(Yang diperlukan):
Ganti "dropdown" menjadi "drop-down" di semua catatan berikut, dan tulis ulang catatan itu tanpa mengubah bagian lain. Gambar tidak perlu dimasukkan ke jawaban.
━━ Catatan yang tersedia ━━
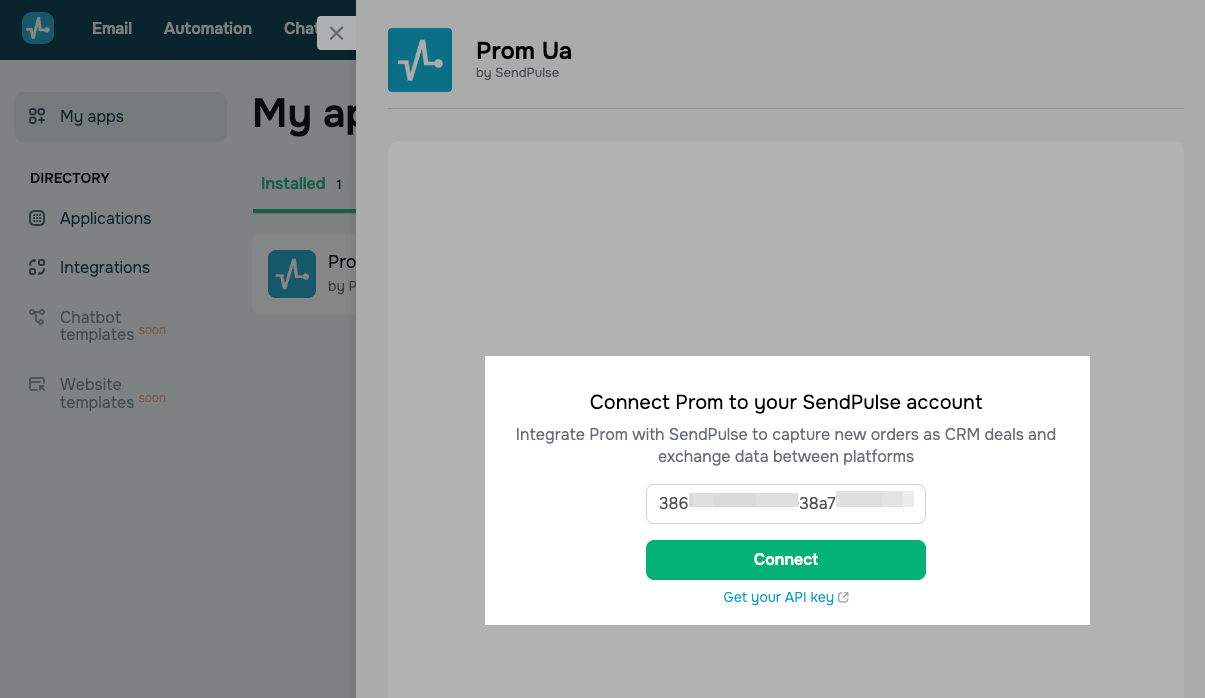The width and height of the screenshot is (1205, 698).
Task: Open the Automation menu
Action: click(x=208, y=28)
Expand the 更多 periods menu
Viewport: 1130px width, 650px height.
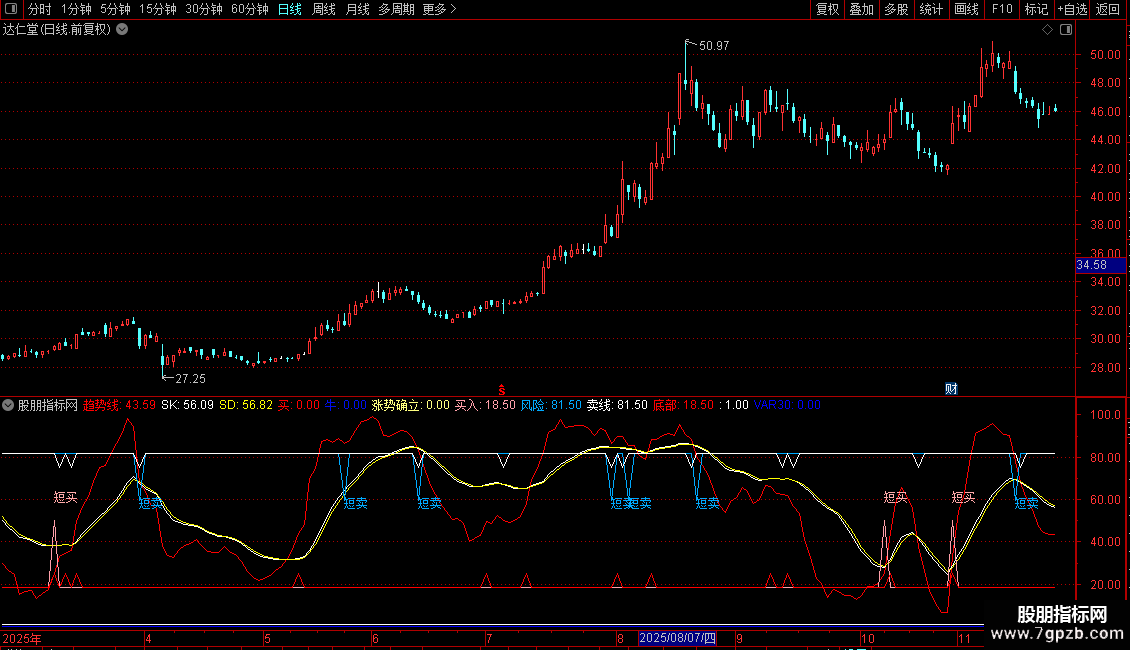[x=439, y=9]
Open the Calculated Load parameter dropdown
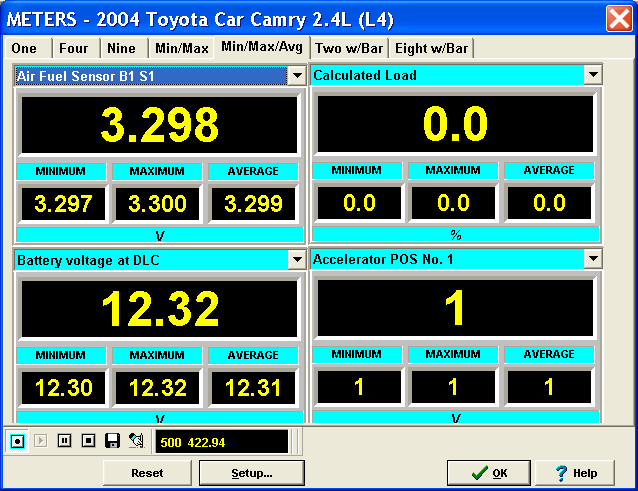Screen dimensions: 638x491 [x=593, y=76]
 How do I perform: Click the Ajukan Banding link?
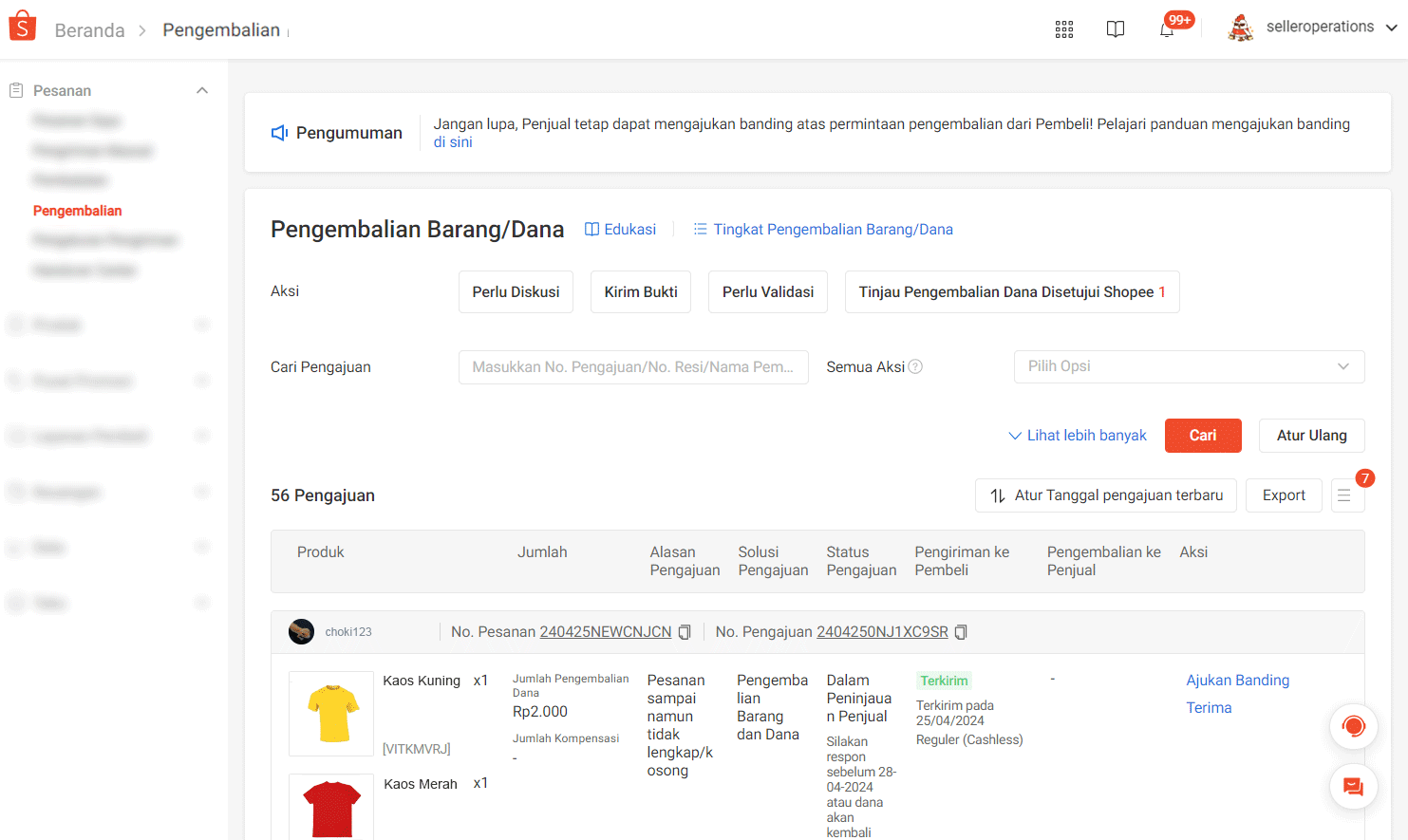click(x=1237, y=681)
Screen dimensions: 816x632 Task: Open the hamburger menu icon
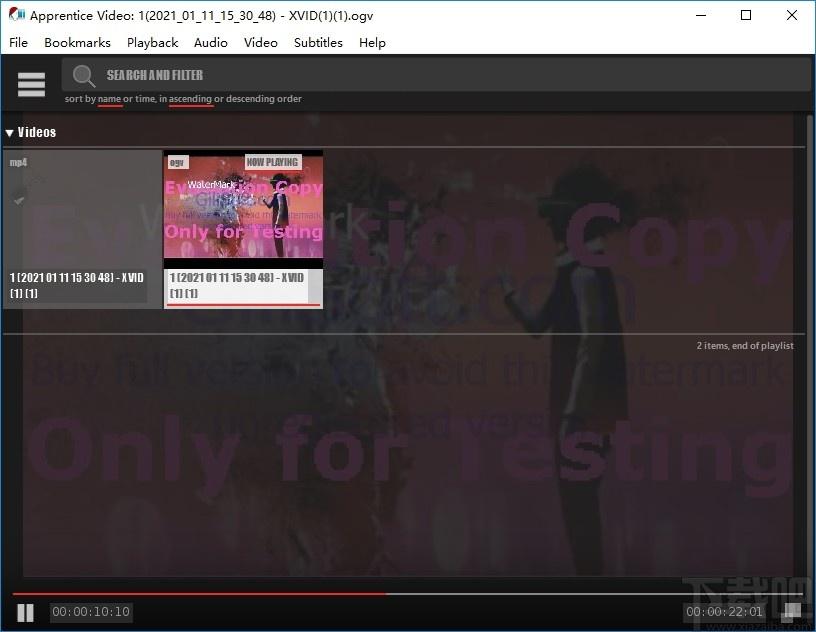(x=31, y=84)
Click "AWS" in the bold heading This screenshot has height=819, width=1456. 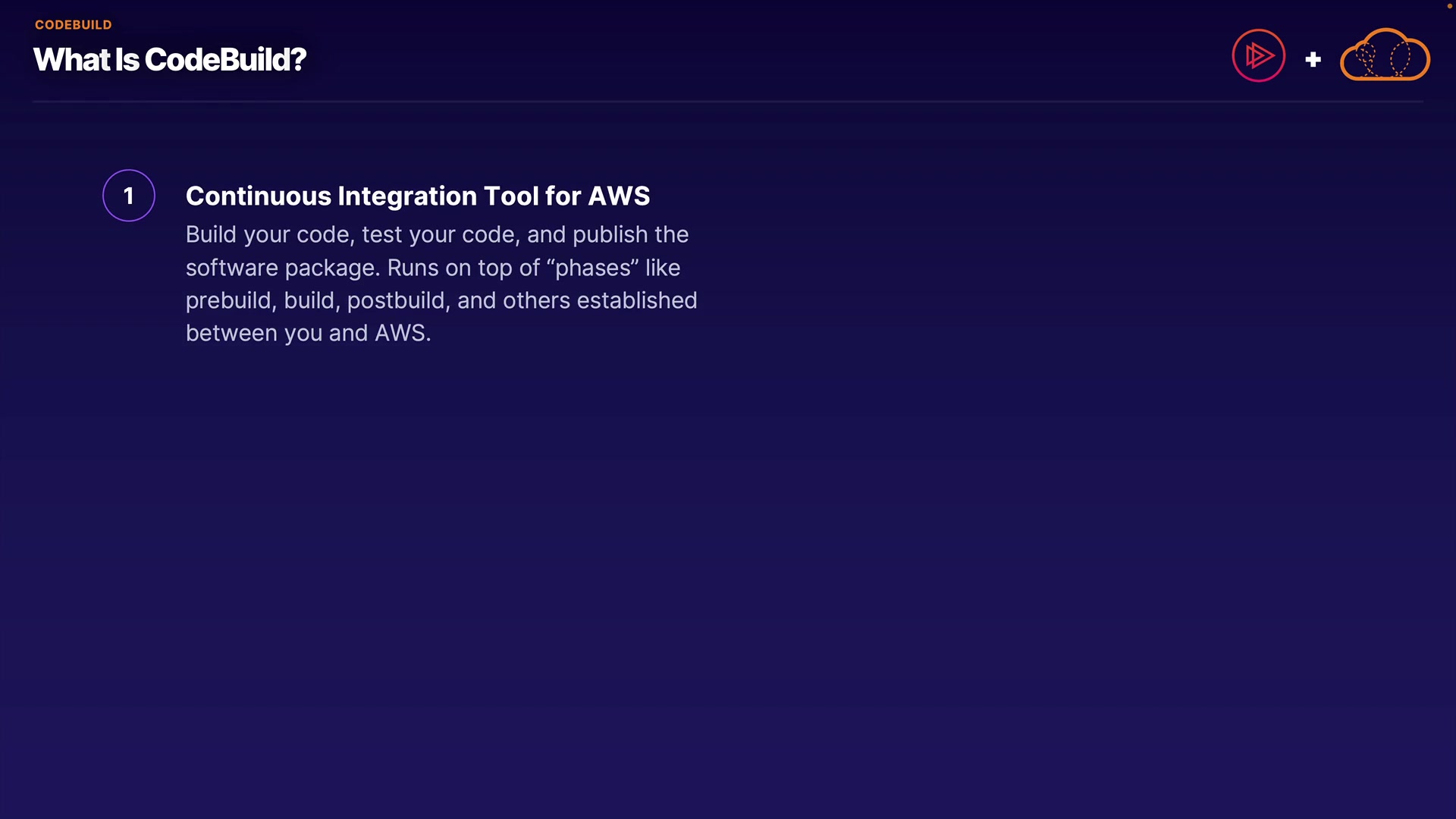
━━━
(Jawaban latihan):
The width and height of the screenshot is (1205, 698).
Task: Open the Automation menu
Action: click(x=208, y=28)
Expand the 更多 periods menu
Viewport: 1130px width, 650px height.
[x=439, y=9]
Open the Calculated Load parameter drop-down
Screen dimensions: 638x491 [x=593, y=76]
 How do I perform: Click the Ajukan Banding link?
click(x=1237, y=681)
Screen dimensions: 816x632 Task: Open the hamburger menu icon
(x=31, y=84)
Click "AWS" in the bold heading This screenshot has height=819, width=1456. 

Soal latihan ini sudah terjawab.